## PROBLEM
Nothing may be added, dropped, or altered; restate the listing word for word.
· · · · · · ·
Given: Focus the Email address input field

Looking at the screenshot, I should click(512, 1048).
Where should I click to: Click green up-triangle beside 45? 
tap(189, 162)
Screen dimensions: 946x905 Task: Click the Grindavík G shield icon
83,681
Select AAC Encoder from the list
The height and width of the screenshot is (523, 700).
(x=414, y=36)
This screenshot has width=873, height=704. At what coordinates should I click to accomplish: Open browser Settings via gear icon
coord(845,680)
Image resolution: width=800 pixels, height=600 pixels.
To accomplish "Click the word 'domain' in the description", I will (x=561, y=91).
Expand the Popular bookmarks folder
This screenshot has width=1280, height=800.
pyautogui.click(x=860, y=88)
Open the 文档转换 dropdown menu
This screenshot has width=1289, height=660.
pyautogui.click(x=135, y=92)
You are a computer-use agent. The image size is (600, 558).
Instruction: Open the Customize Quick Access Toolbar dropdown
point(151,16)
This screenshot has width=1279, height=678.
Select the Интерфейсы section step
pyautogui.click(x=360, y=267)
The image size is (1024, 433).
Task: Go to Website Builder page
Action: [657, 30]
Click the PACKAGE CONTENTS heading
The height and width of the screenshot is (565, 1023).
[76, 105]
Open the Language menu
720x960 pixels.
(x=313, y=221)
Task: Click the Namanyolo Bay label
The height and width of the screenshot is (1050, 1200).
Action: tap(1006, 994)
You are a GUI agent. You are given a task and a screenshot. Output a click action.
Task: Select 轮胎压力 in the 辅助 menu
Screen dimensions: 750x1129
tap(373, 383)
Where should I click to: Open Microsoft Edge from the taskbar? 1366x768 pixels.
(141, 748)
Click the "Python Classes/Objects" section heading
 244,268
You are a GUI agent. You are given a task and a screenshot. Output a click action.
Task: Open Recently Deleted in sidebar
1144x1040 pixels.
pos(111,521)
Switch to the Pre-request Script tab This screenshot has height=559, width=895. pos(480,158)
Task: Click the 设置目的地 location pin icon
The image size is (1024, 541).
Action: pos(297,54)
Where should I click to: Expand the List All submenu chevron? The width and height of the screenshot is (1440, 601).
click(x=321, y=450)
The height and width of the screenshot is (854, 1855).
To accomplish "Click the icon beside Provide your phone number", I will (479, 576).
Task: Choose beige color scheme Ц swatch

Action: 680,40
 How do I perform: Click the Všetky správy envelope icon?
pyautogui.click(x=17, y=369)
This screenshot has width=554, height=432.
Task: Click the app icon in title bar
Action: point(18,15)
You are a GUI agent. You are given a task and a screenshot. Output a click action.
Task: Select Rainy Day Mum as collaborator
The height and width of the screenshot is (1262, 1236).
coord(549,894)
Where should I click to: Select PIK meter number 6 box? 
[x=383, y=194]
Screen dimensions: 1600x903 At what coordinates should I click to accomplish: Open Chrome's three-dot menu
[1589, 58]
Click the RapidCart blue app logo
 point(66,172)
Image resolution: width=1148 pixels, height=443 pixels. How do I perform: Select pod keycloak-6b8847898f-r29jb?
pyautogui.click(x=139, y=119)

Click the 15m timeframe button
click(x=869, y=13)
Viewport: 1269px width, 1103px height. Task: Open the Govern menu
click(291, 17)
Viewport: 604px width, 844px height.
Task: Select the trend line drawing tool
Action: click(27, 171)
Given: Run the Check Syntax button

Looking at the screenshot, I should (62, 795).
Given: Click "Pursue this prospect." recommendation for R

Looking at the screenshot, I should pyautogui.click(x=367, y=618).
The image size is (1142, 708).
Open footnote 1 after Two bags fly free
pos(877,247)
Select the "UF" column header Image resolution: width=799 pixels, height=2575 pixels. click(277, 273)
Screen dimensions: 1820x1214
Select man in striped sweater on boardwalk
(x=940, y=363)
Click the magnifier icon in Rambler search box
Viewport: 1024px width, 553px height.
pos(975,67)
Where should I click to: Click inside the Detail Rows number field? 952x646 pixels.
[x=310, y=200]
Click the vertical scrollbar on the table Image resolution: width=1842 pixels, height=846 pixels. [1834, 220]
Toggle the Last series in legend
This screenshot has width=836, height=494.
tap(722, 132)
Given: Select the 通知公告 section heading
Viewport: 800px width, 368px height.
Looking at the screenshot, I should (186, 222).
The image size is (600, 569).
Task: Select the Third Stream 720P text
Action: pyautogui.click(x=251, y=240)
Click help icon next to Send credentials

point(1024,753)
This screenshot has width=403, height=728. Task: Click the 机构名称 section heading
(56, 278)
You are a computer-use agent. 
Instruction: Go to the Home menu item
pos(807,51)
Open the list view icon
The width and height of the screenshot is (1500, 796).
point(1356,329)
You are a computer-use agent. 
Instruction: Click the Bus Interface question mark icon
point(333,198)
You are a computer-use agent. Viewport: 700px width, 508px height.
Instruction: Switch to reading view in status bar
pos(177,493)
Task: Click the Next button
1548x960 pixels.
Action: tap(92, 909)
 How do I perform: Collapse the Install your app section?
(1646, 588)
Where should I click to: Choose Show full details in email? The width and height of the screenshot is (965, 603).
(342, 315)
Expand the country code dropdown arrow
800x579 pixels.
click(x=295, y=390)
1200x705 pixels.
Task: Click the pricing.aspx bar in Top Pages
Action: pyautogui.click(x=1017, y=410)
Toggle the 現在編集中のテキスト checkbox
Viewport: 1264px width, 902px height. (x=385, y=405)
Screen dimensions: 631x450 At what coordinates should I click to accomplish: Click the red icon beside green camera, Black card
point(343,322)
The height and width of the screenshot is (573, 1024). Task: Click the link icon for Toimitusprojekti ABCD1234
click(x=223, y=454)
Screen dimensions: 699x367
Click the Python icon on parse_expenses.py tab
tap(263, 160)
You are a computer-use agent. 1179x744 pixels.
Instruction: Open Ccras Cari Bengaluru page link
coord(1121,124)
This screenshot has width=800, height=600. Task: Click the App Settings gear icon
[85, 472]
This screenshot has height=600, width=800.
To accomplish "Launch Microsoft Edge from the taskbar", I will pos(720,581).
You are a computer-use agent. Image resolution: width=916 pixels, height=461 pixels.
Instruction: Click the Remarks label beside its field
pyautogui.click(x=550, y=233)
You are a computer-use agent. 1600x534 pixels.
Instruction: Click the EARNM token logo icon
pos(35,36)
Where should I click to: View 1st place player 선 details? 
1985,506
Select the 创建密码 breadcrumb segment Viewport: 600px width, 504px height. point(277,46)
· · · · · · ·
## ANSWER TO THIS EXERCISE
Given: Focus the Email address input field

Looking at the screenshot, I should click(512, 1048).
Where should I click to: Click green up-triangle beside 45? 
tap(189, 162)
Screen dimensions: 946x905 Task: Click the Grindavík G shield icon
83,681
Select AAC Encoder from the list
The height and width of the screenshot is (523, 700).
(x=414, y=36)
This screenshot has width=873, height=704. At what coordinates should I click to accomplish: Open browser Settings via gear icon
coord(845,680)
Image resolution: width=800 pixels, height=600 pixels.
To accomplish "Click the word 'domain' in the description", I will (x=561, y=91).
Expand the Popular bookmarks folder
This screenshot has width=1280, height=800.
pyautogui.click(x=860, y=88)
Open the 文档转换 dropdown menu
This screenshot has width=1289, height=660.
pyautogui.click(x=135, y=92)
You are a computer-use agent. The image size is (600, 558).
Instruction: Open the Customize Quick Access Toolbar dropdown
point(151,16)
This screenshot has width=1279, height=678.
Select the Интерфейсы section step
pyautogui.click(x=360, y=267)
The image size is (1024, 433).
Task: Go to Website Builder page
Action: [657, 30]
Click the PACKAGE CONTENTS heading
The height and width of the screenshot is (565, 1023).
[76, 105]
Open the Language menu
720x960 pixels.
(x=313, y=221)
Task: Click the Namanyolo Bay label
The height and width of the screenshot is (1050, 1200).
Action: tap(1006, 994)
You are a GUI agent. You are given a task and a screenshot. Output a click action.
Task: Select 轮胎压力 in the 辅助 menu
Screen dimensions: 750x1129
tap(373, 383)
Where should I click to: Open Microsoft Edge from the taskbar? 1366x768 pixels.
(141, 748)
Click the "Python Classes/Objects" section heading
 244,268
You are a GUI agent. You are given a task and a screenshot. Output a click action.
Task: Open Recently Deleted in sidebar
1144x1040 pixels.
pos(111,521)
Switch to the Pre-request Script tab This screenshot has height=559, width=895. pos(480,158)
Task: Click the 设置目的地 location pin icon
The image size is (1024, 541).
Action: pos(297,54)
Where should I click to: Expand the List All submenu chevron? The width and height of the screenshot is (1440, 601).
click(x=321, y=450)
The height and width of the screenshot is (854, 1855).
To accomplish "Click the icon beside Provide your phone number", I will (479, 576).
Task: Choose beige color scheme Ц swatch

Action: 680,40
 How do I perform: Click the Všetky správy envelope icon?
pyautogui.click(x=17, y=369)
This screenshot has width=554, height=432.
Task: Click the app icon in title bar
Action: point(18,15)
You are a GUI agent. You are given a task and a screenshot. Output a click action.
Task: Select Rainy Day Mum as collaborator
The height and width of the screenshot is (1262, 1236).
coord(549,894)
Where should I click to: Select PIK meter number 6 box? 
[x=383, y=194]
Screen dimensions: 1600x903 At what coordinates should I click to accomplish: Open Chrome's three-dot menu
[1589, 58]
Click the RapidCart blue app logo
 point(66,172)
Image resolution: width=1148 pixels, height=443 pixels. How do I perform: Select pod keycloak-6b8847898f-r29jb?
pyautogui.click(x=139, y=119)

Click the 15m timeframe button
click(x=869, y=13)
Viewport: 1269px width, 1103px height. Task: Open the Govern menu
click(291, 17)
Viewport: 604px width, 844px height.
Task: Select the trend line drawing tool
Action: click(27, 171)
Given: Run the Check Syntax button

Looking at the screenshot, I should (62, 795).
Given: Click "Pursue this prospect." recommendation for R

Looking at the screenshot, I should pyautogui.click(x=367, y=618).
The image size is (1142, 708).
Open footnote 1 after Two bags fly free
pos(877,247)
Select the "UF" column header Image resolution: width=799 pixels, height=2575 pixels. click(277, 273)
Screen dimensions: 1820x1214
Select man in striped sweater on boardwalk
(x=940, y=363)
Click the magnifier icon in Rambler search box
Viewport: 1024px width, 553px height.
pos(975,67)
Where should I click to: Click inside the Detail Rows number field? 952x646 pixels.
[x=310, y=200]
Click the vertical scrollbar on the table Image resolution: width=1842 pixels, height=846 pixels. [1834, 220]
Toggle the Last series in legend
This screenshot has width=836, height=494.
tap(722, 132)
Given: Select the 通知公告 section heading
Viewport: 800px width, 368px height.
Looking at the screenshot, I should (186, 222).
The image size is (600, 569).
Task: Select the Third Stream 720P text
Action: pyautogui.click(x=251, y=240)
Click help icon next to Send credentials

point(1024,753)
This screenshot has width=403, height=728. Task: Click the 机构名称 section heading
(56, 278)
You are a computer-use agent. 
Instruction: Go to the Home menu item
pos(807,51)
Open the list view icon
The width and height of the screenshot is (1500, 796).
point(1356,329)
You are a computer-use agent. 
Instruction: Click the Bus Interface question mark icon
point(333,198)
You are a computer-use agent. Viewport: 700px width, 508px height.
Instruction: Switch to reading view in status bar
pos(177,493)
Task: Click the Next button
1548x960 pixels.
Action: tap(92, 909)
 How do I perform: Collapse the Install your app section?
(1646, 588)
Where should I click to: Choose Show full details in email? The width and height of the screenshot is (965, 603).
(342, 315)
Expand the country code dropdown arrow
800x579 pixels.
click(x=295, y=390)
1200x705 pixels.
Task: Click the pricing.aspx bar in Top Pages
Action: pyautogui.click(x=1017, y=410)
Toggle the 現在編集中のテキスト checkbox
Viewport: 1264px width, 902px height. (x=385, y=405)
Screen dimensions: 631x450 At what coordinates should I click to accomplish: Click the red icon beside green camera, Black card
point(343,322)
The height and width of the screenshot is (573, 1024). Task: Click the link icon for Toimitusprojekti ABCD1234
click(x=223, y=454)
Screen dimensions: 699x367
Click the Python icon on parse_expenses.py tab
tap(263, 160)
You are a computer-use agent. 1179x744 pixels.
Instruction: Open Ccras Cari Bengaluru page link
coord(1121,124)
This screenshot has width=800, height=600. Task: Click the App Settings gear icon
[85, 472]
This screenshot has height=600, width=800.
To accomplish "Launch Microsoft Edge from the taskbar", I will pos(720,581).
You are a computer-use agent. Image resolution: width=916 pixels, height=461 pixels.
Instruction: Click the Remarks label beside its field
pyautogui.click(x=550, y=233)
You are a computer-use agent. 1600x534 pixels.
Instruction: Click the EARNM token logo icon
pos(35,36)
Where should I click to: View 1st place player 선 details? 
1985,506
Select the 创建密码 breadcrumb segment Viewport: 600px width, 504px height. point(277,46)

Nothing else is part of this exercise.